Doesn't matter if these people were voted in; they can never be voted out and the sooner they are taken out of power by whatever means avail, the better.

Think on the scale of national strike and national shutdown.

Nothing short of that is going to save what generations built.

otikik

Just name a random star “Trump” and the Oompa Loompa will be happy

BurningFrog

[flagged]

consumer451

Your comment raises an interesting issue. TFA is free of politics, aside from mentioning the incoming NASA administrator.

1) As political decisions impact things like science, is this not fit for discussion here, because there is a tinge of politics?

2) What are some not dumb points to make about this story?

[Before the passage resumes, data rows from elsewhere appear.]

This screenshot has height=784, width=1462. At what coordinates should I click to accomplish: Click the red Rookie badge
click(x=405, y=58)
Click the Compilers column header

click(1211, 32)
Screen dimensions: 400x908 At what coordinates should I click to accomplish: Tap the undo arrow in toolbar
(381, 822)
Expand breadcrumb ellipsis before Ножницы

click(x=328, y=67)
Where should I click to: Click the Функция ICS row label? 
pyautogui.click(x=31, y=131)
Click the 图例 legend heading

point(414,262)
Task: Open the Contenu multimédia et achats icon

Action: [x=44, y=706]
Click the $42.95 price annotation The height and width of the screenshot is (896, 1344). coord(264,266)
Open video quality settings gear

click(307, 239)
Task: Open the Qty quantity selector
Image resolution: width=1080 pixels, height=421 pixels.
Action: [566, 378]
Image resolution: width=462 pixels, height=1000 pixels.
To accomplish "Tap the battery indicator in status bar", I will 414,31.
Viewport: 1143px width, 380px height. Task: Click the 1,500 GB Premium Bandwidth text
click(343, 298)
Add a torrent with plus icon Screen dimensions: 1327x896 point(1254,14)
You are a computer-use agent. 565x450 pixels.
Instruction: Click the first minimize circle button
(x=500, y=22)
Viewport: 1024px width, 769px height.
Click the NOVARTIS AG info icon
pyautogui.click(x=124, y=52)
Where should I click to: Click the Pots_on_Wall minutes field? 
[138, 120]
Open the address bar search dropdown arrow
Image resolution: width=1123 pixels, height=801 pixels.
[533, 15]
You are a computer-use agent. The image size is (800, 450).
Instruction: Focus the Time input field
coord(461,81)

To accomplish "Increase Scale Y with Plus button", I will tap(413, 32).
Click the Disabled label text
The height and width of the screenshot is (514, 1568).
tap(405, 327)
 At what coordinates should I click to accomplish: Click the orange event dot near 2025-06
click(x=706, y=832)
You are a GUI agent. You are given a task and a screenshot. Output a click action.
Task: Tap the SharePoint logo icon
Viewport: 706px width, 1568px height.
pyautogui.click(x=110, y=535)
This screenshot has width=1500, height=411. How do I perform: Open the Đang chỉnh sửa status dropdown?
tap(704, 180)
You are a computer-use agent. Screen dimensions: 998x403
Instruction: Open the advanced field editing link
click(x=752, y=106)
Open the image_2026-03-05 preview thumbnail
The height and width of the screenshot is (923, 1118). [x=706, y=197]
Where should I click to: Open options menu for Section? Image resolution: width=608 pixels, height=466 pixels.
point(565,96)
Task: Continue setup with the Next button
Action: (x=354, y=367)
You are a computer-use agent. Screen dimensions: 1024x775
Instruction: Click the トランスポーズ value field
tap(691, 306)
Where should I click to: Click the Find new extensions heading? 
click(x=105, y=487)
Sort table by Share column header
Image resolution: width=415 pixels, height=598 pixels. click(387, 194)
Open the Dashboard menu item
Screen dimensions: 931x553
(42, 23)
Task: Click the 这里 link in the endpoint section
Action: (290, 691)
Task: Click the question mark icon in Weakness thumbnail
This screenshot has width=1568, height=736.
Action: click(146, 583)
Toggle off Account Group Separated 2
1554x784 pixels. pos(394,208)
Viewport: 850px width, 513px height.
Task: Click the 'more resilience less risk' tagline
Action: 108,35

Or, are there none possible?

BurningFrog

All I know is that in this discussion, normally thoughtful and smart people are screeching that their outgroup are mean poopheads who want to ruin everything.

consumer451

Broadly speaking, there are two possibilities. These "normally thoughtful and smart people" are either correct, or they are not.

Have you considered that the prior is a real possibility? I mean, the accelerationist view requires destroying that which now exists. This is not something being invented out of nowhere.

I guess my real question is: what happens if "mean poopheads who want to ruin everything" is what is actually happening? How would one have a thoughtful discussion about that? Is that even possible?

Let's take a 30,000 foot view on this. Swap, or avoid, in-out group positioning for this thought experiment.